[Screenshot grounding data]
- Opening Delimiter -
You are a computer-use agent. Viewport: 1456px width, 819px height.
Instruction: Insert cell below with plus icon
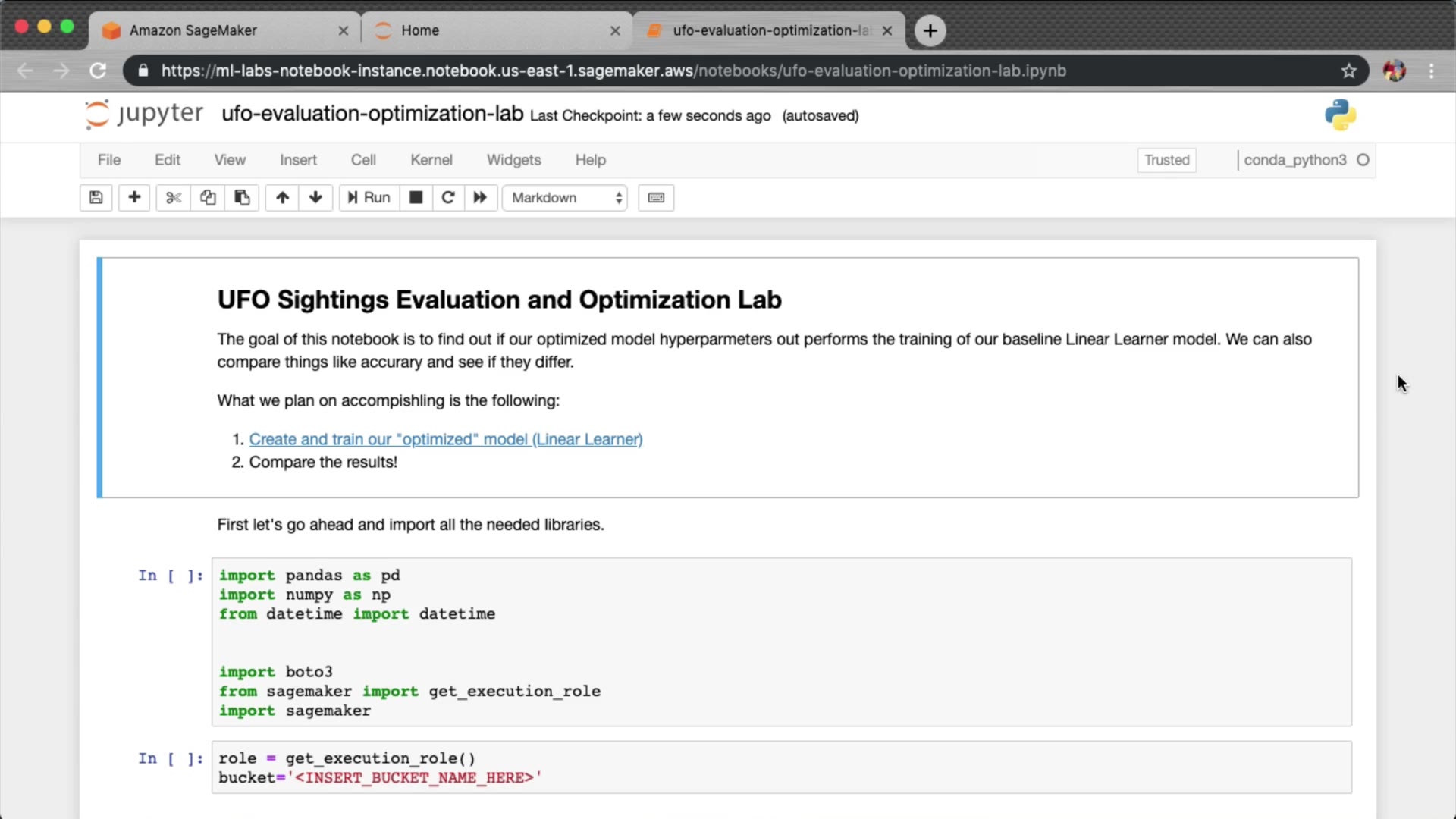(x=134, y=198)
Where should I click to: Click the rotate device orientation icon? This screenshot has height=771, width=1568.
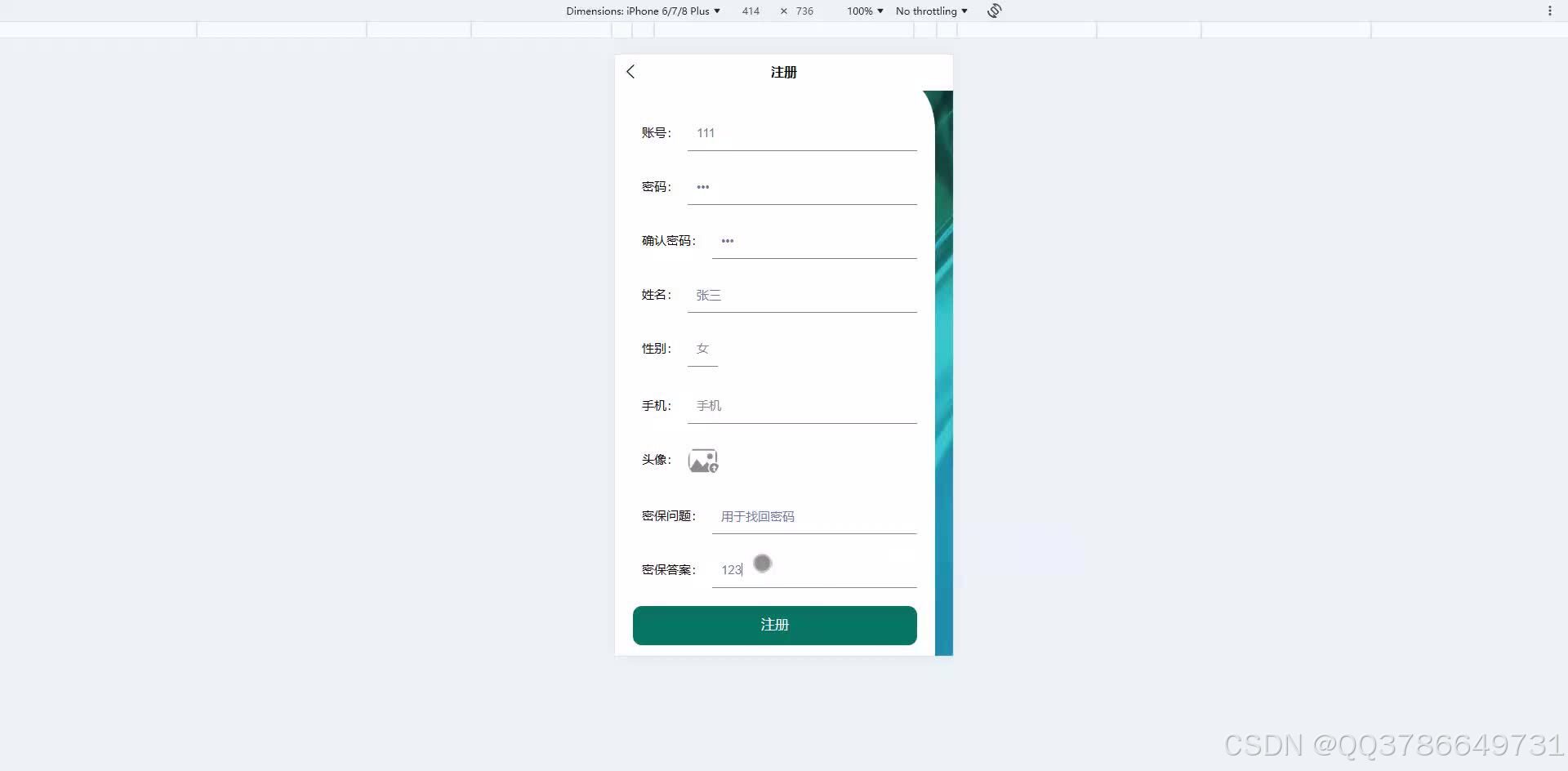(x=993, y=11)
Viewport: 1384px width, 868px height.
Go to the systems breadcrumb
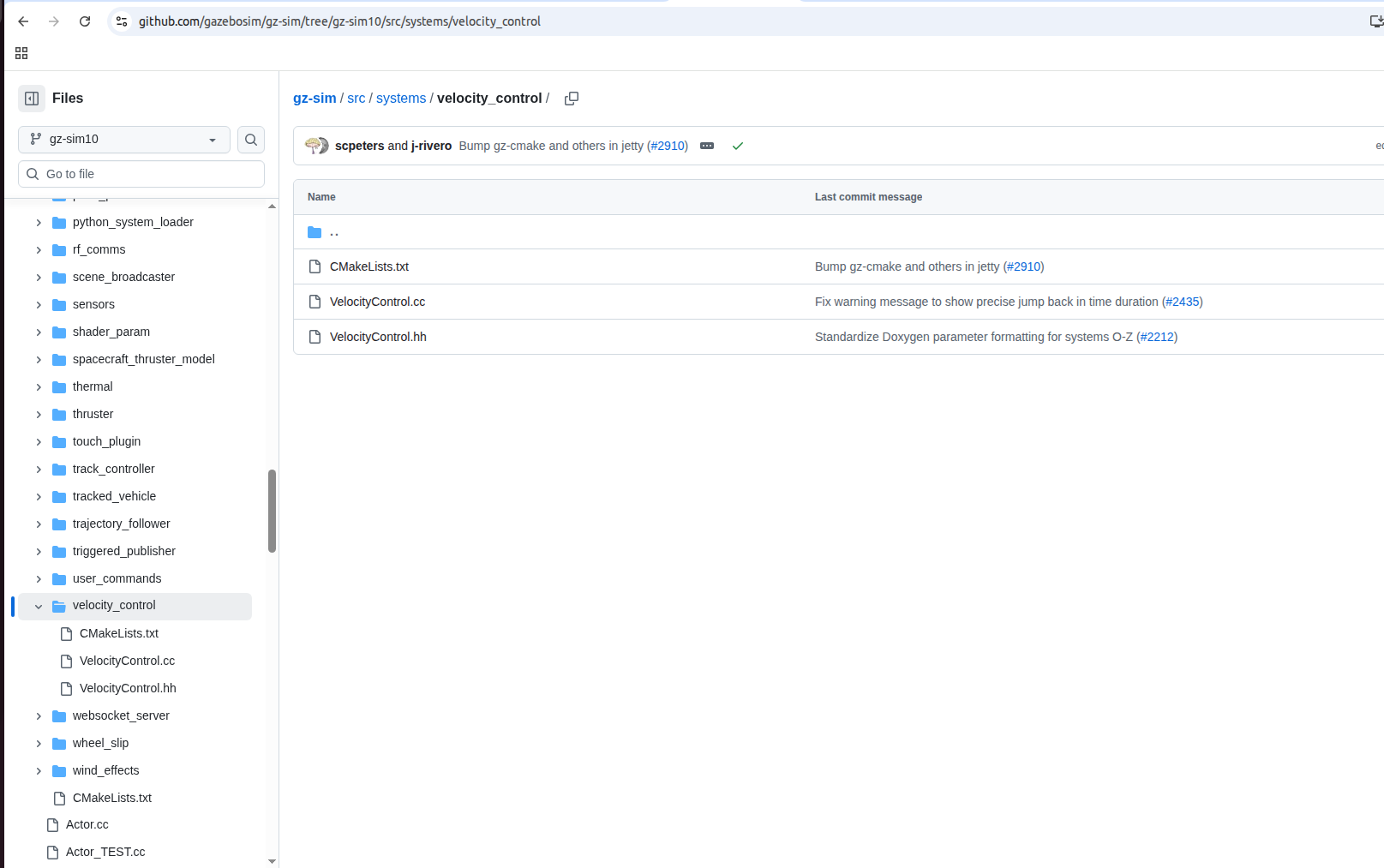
- Closing Delimiter -
INSTRUCTIONS TO FOLLOW
Gather all lines with the string "Viewport" from the data.

RESPONSE TO THIS EXERCISE
You are a computer-use agent. Viewport: 1456px width, 819px height.
Viewport: 1384px width, 868px height.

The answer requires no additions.